Gartner is widely acknowledged as coining the term "multisourcing" for IT, per their description of it as "the disciplined provisioning and blending of business and IT services from the optimal set of internal and external providers in the pursuit of business goals."[1]

Multisourcing is found in sources at least as far back as the 1930's, and has been used with regard to electronics and computers since the 1960's—well before Gartner's founding in 1979. But it would not be the first time wisdom was revealed to be common sense under the covers. Perhaps it is no coincidence that the expression, "Don't put all your eggs in one basket," is attributed to Miguel Cervantes, as the quest to strike the proper balance in outsourcing can seem quixotic at times.

While many aspects of outsourcing can be successfully delineated and contracted on a one-off basis, piecemeal approaches introduce risks such as fragmenting enterprise data, inhibiting business reporting and introducing other processing incompatibilities.

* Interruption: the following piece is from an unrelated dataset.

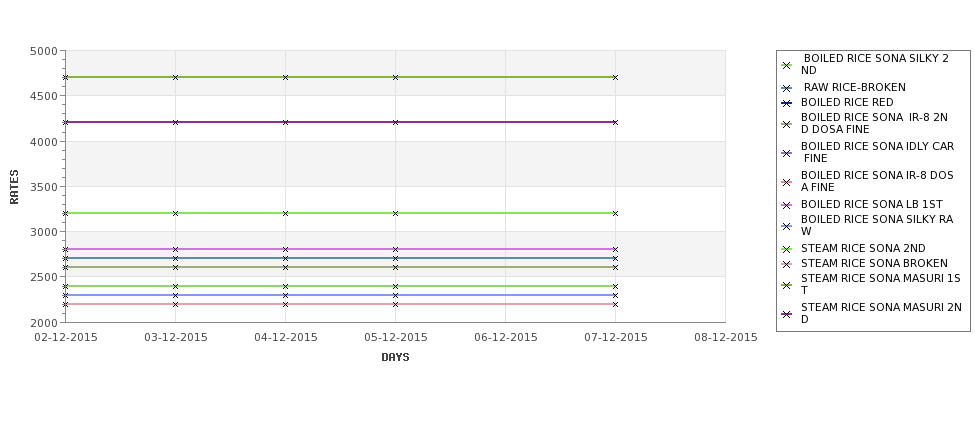
Task: Click the DAYS axis title
Action: pos(395,358)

A viable, value-adding sourcing strategy must start with the business objectives of the enterprise, constantly refined or re-defined in concert with operations and IT services strategies as the business evolves in order to arrive at optimal sourcing decisions.

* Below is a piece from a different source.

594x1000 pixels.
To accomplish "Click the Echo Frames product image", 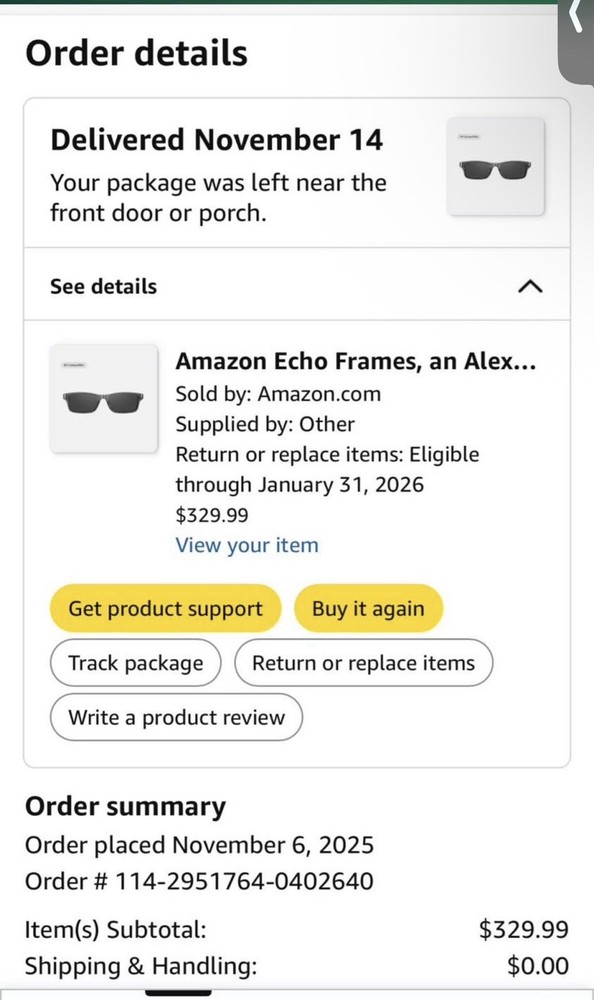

In practice, multisourcing includes "right-sourcing," that is, internal sourcing can be a viable and desirable option. At a fundamental level, whether or not to outsource depends on the degree to which the end product differentiates the enterprise in the marketplace and the level of skill required to achieve it. High differentiation + highly skilled = something to keep in-house.

The fundamental objectives of a competent sourcing program are to:

  • achieve efficiencies which improve the organization's overall cost structure,
  • enable enhancements which facilitate quality improvement, and
  • enable transformation which allows the organization to achieve innovation.

We explore these further discussing the multisourcing framework.


[1]Viz. the Gartner glossary, disciplined multisourcing, at www.gartner.com/it-glossary/disciplined-multisourcing/, retrieved 6 July 2017.